As an American restaurateur in a North African country, Jordan is somewhat similar to the Rick Blaine character in the film Casablanca, though the Café Tambourine is apparently a much less salubrious venue than Rick's Bar. The announcer describes it as being "Crowded with forgotten men, and alive with the babble of many languages". Each episode sees Jordan confronted with a "crime, a mystery, a beautiful woman, or a combination of the three".

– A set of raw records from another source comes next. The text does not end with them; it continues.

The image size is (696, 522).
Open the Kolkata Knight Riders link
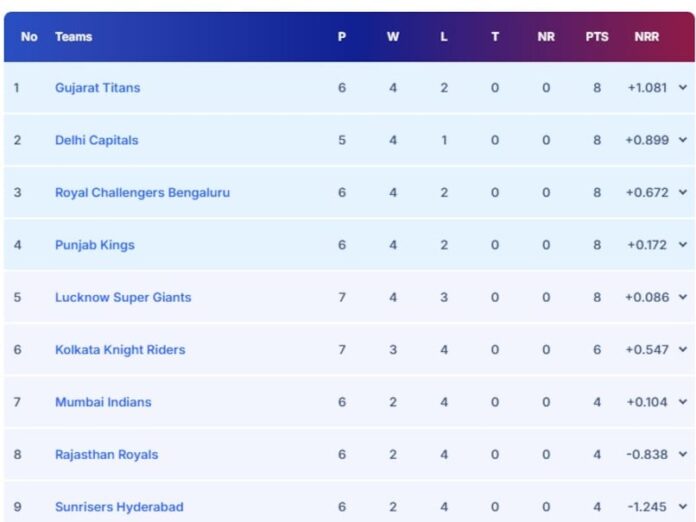120,350
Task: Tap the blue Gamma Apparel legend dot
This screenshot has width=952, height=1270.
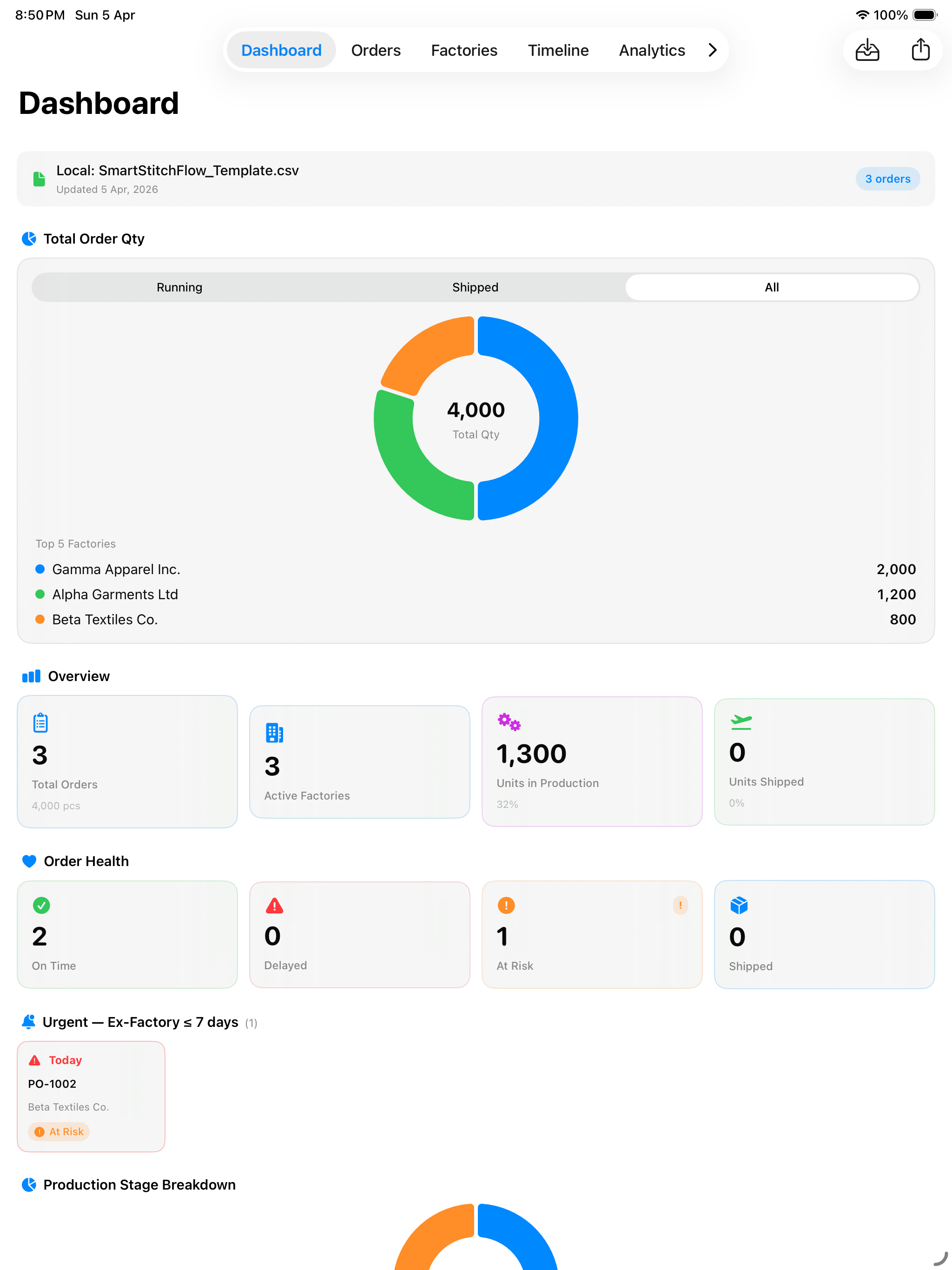Action: (40, 569)
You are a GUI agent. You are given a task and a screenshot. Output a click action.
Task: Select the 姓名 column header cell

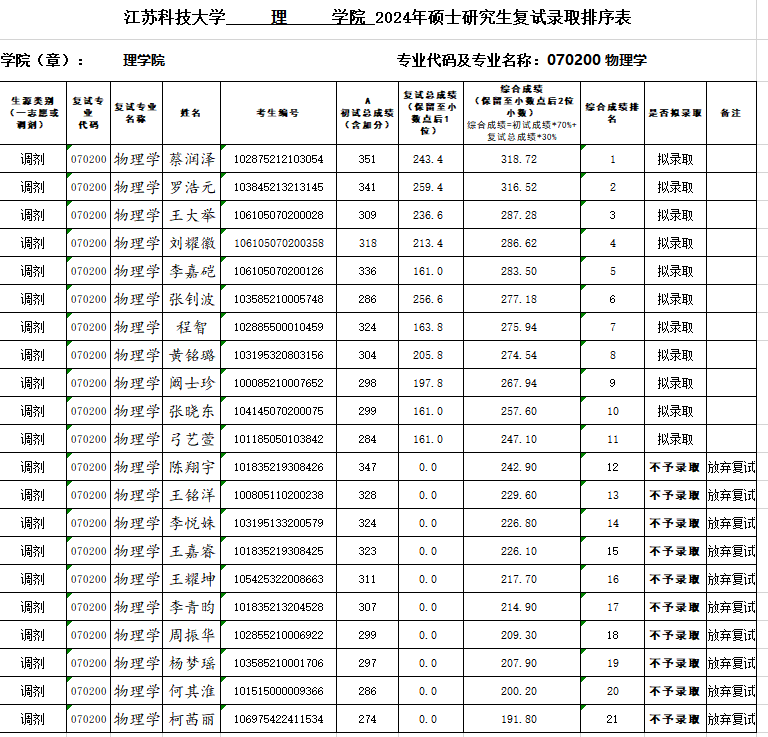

Precisely why Jordan is now in Egypt rather than Istanbul (as in the previous series) is never mentioned and the reason for being unable to return home to the United States is deliberately left vague, though it is hinted at throughout the course of the series that some occurrence in St. Louis prevents him from doing so.

===Sam Sabaaya===
Sam Sabaaya (Jay Novello) is the police captain who apprehends the criminals at the end of each adventure. Sabaaya is portrayed as a diligent and competent policeman, usually as Jordan's friend and ally but sometimes as his foil. He is an Egyptian Muslim, is married, and has four children.

===Other characters===
Two further characters appear in some but not all episodes, Chris (voiced in most episodes by Lawrence Dobkin) and Sergeant Greco (Lou Krugman). Chris is the bartender at the Café Tambourine, while Greco is one of Sabaaya's underlings. Greco has a particular dislike of Jordan, and invariably tries to make his life difficult, often by arresting him as the chief suspect in whatever crime Jordan is trying to solve. He's also ambitious and eager for promotion.

==Style==
A deliberately Eastern feel was created by careful use of music and sound effects, and the writers Larry Roman and Gomer Cool took care that the characters used the names of real streets in Cairo. Much of the information the writers used for this came from a book called the Pocket Guide to Egypt that the US Army had produced for servicemen sent there during the War. The Oriental-sounding music composed for the show by Richard Aurandt is considered to be of exceptional quality.